■ WHAT IS ASKED ■
Copy out the listing, starting at the line that has "Where should I click to: Select" and stopping after the line that has "[x=183, y=123]", and replace "pitcher" with "player" while keeping everything else the same. Leave the pictures out.

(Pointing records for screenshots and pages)
-- Begin --

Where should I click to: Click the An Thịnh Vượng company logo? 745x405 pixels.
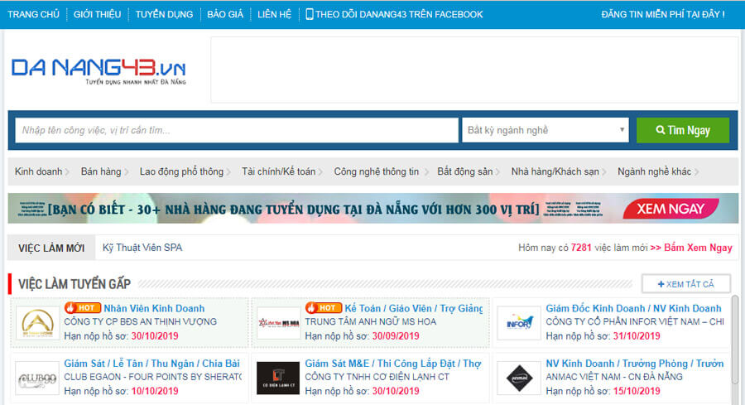click(x=36, y=323)
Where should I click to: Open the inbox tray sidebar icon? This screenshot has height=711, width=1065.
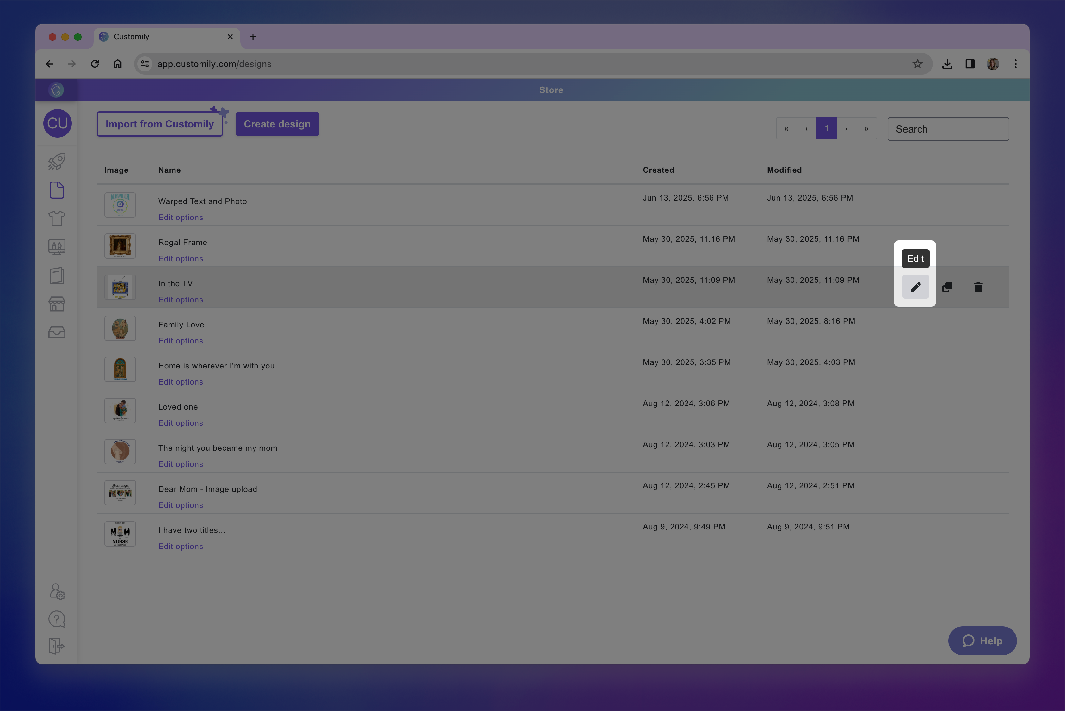pos(57,332)
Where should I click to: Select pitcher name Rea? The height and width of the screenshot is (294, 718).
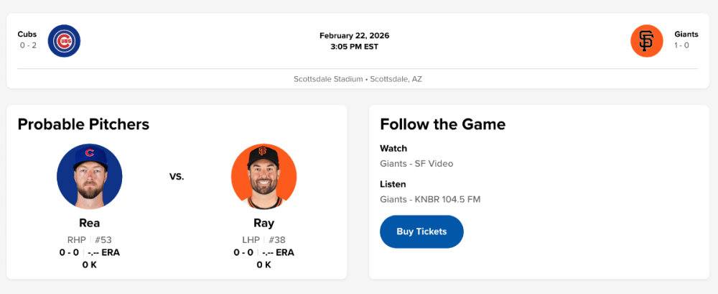tap(90, 223)
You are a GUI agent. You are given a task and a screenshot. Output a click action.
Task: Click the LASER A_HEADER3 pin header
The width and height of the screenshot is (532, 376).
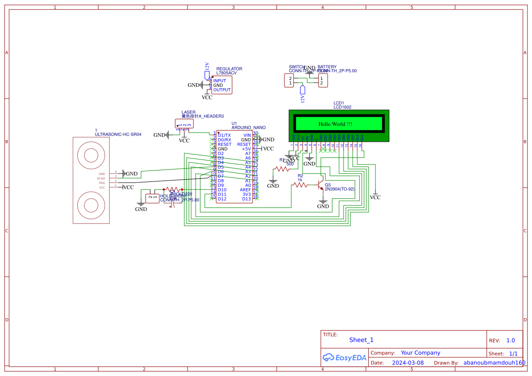[x=183, y=123]
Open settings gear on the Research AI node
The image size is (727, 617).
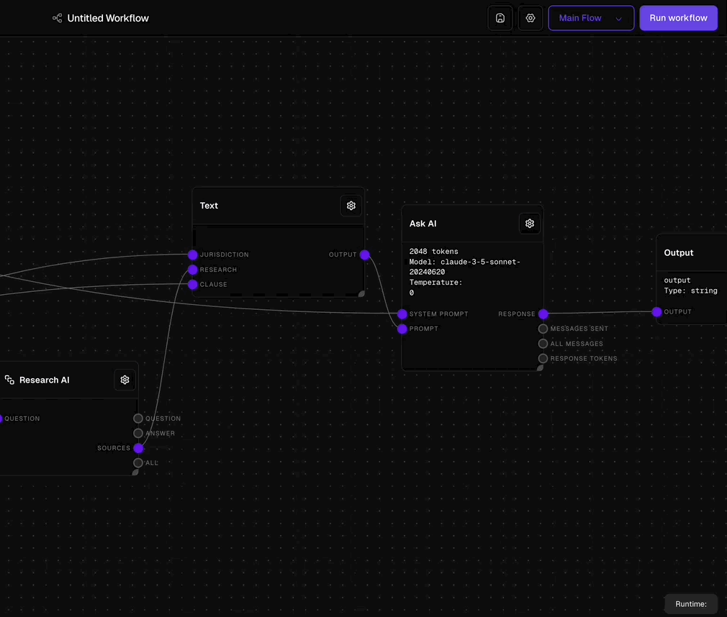[125, 379]
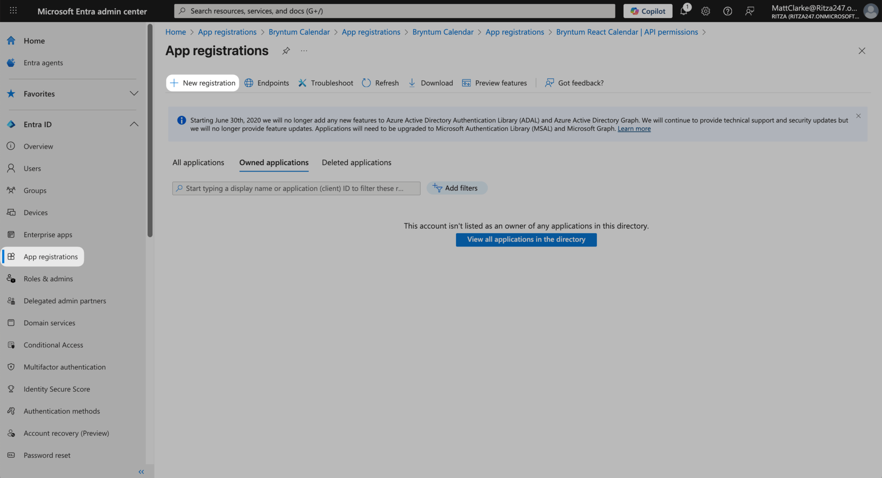The width and height of the screenshot is (882, 478).
Task: Pin the App registrations page
Action: [x=286, y=51]
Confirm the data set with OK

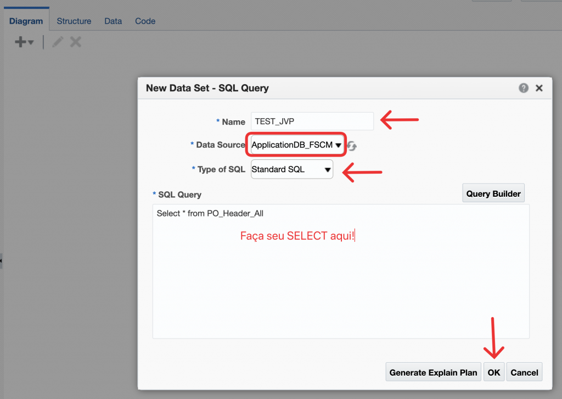click(494, 372)
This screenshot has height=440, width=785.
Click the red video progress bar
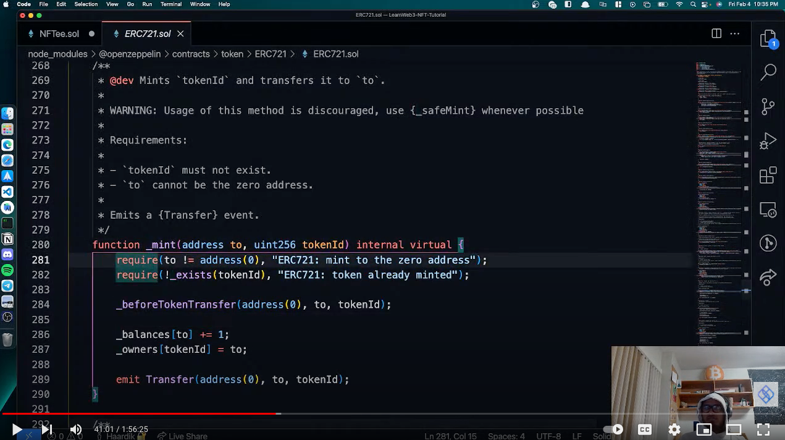185,413
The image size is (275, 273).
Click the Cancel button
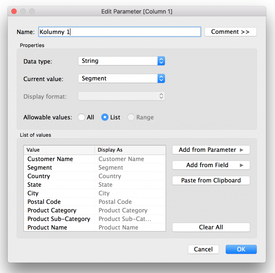[x=203, y=249]
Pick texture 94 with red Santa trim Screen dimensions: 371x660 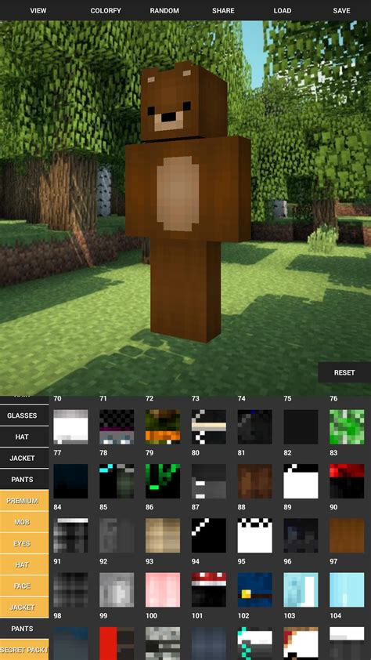click(209, 589)
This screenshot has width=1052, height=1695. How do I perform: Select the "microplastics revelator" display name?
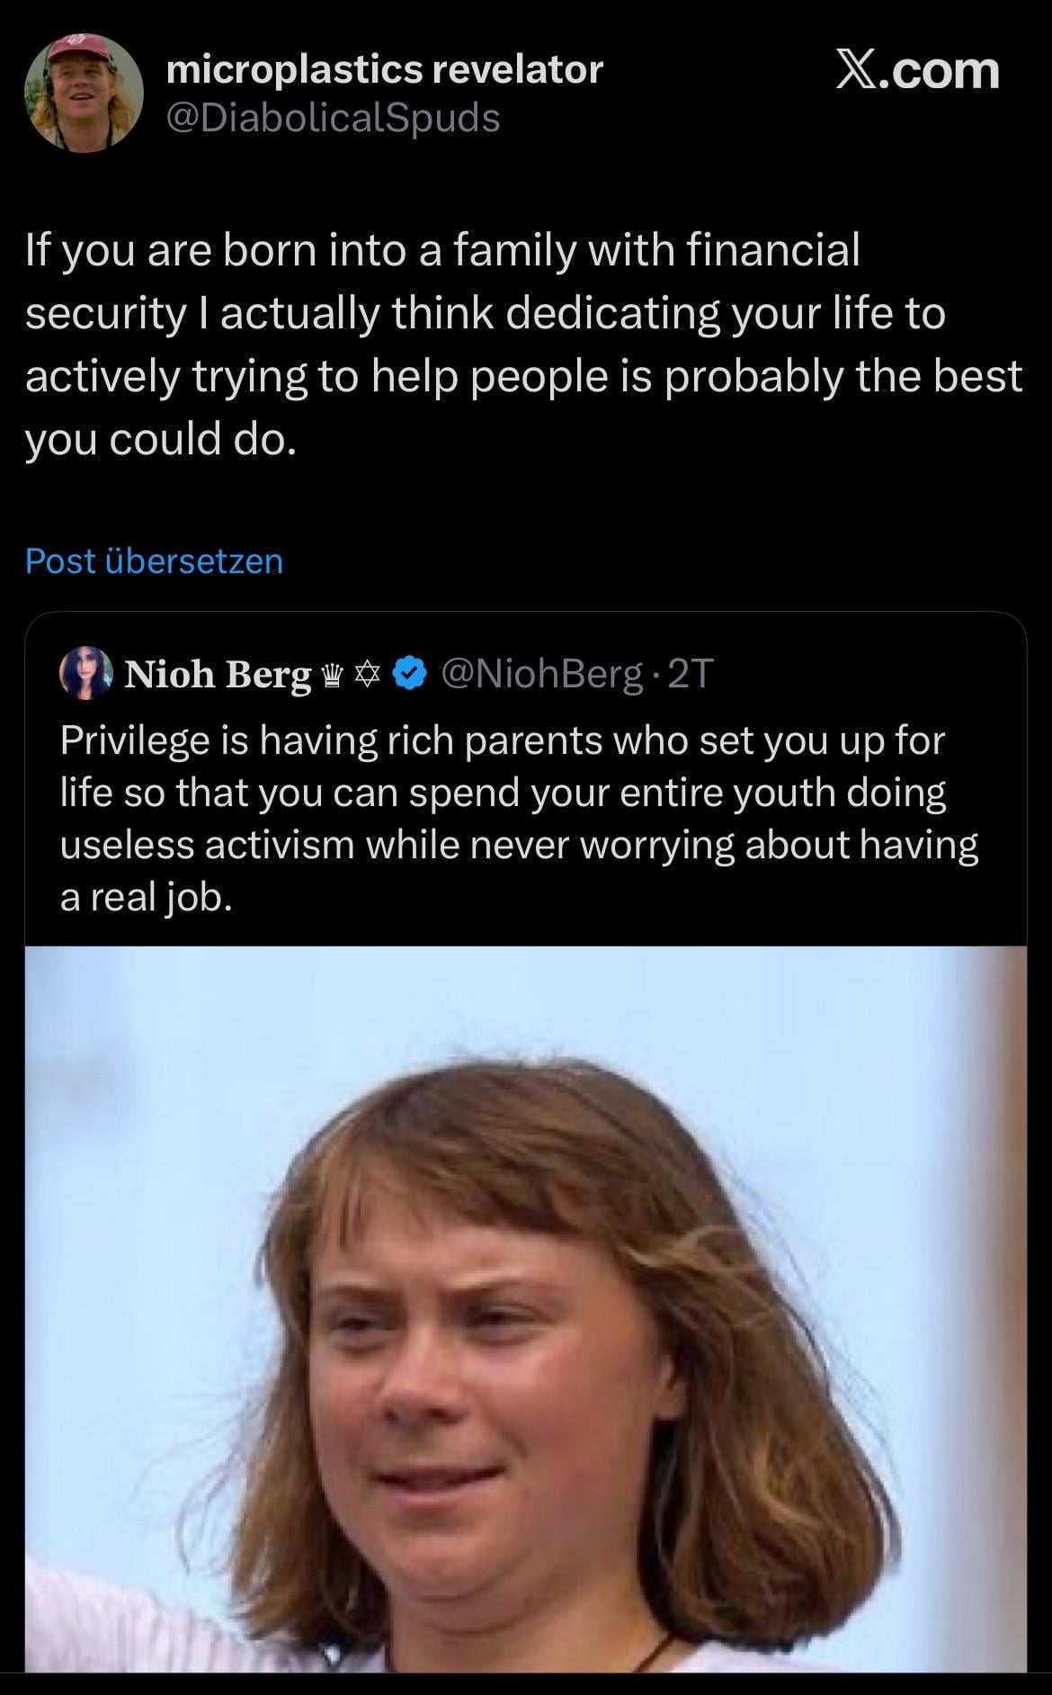385,69
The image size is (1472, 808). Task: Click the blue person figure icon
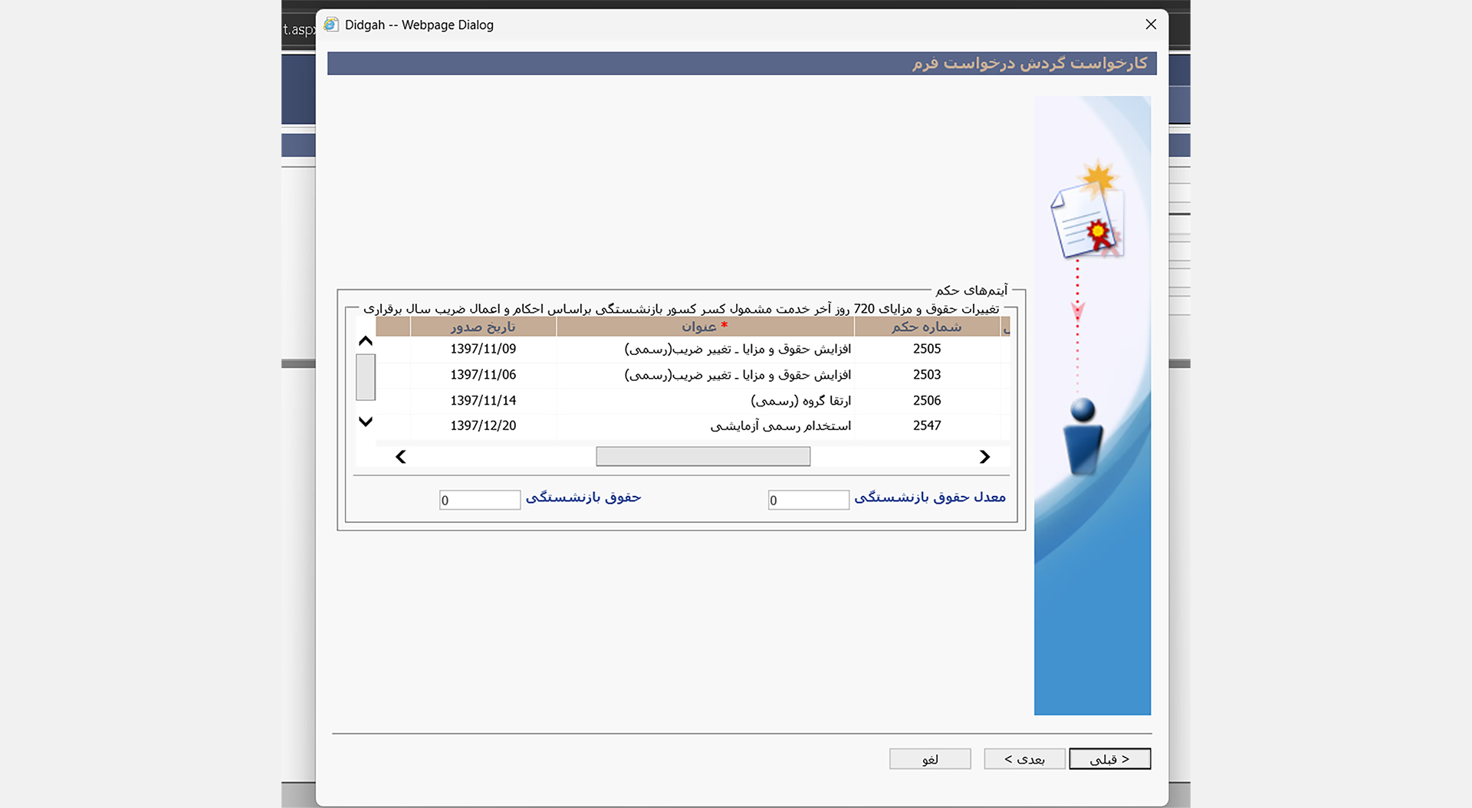coord(1083,435)
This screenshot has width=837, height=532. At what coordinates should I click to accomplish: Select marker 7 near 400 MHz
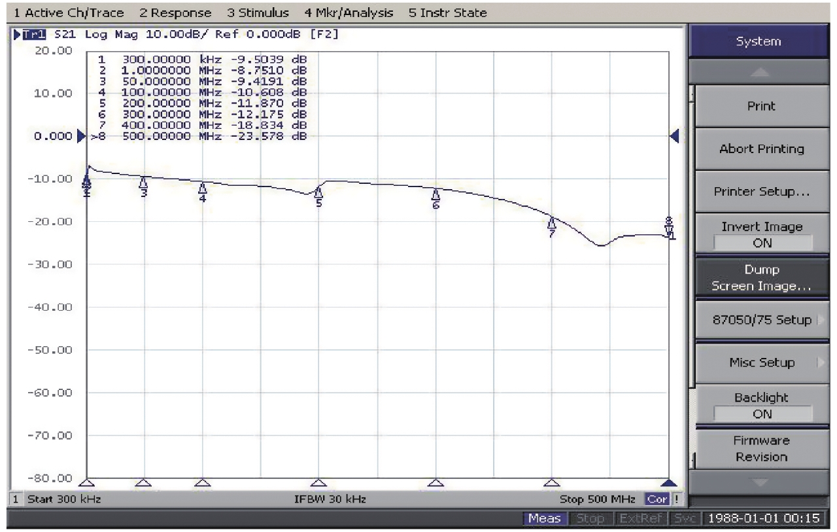pos(552,222)
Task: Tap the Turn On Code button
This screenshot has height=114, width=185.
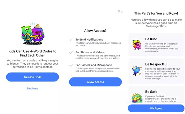Action: [x=33, y=77]
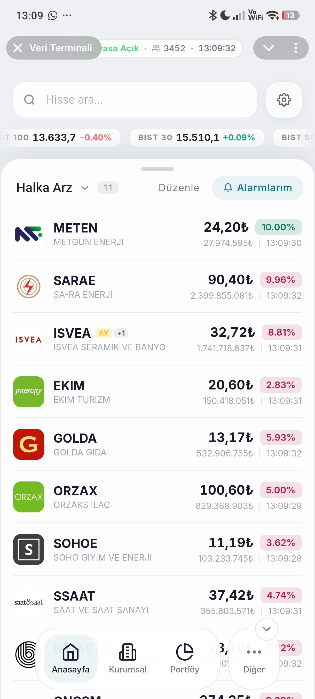Switch to Kurumsal tab
The height and width of the screenshot is (699, 315).
pyautogui.click(x=127, y=658)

-- End --

■ RESPONSE FOR THIS EXERCISE ■
Where should I click to: Select player name Rea? The height and width of the screenshot is (294, 718).
tap(90, 223)
You are a GUI agent. You are given a task and a screenshot. Output a click action.
Task: Click the LASER A_HEADER3 pin header
The width and height of the screenshot is (532, 376).
[x=183, y=123]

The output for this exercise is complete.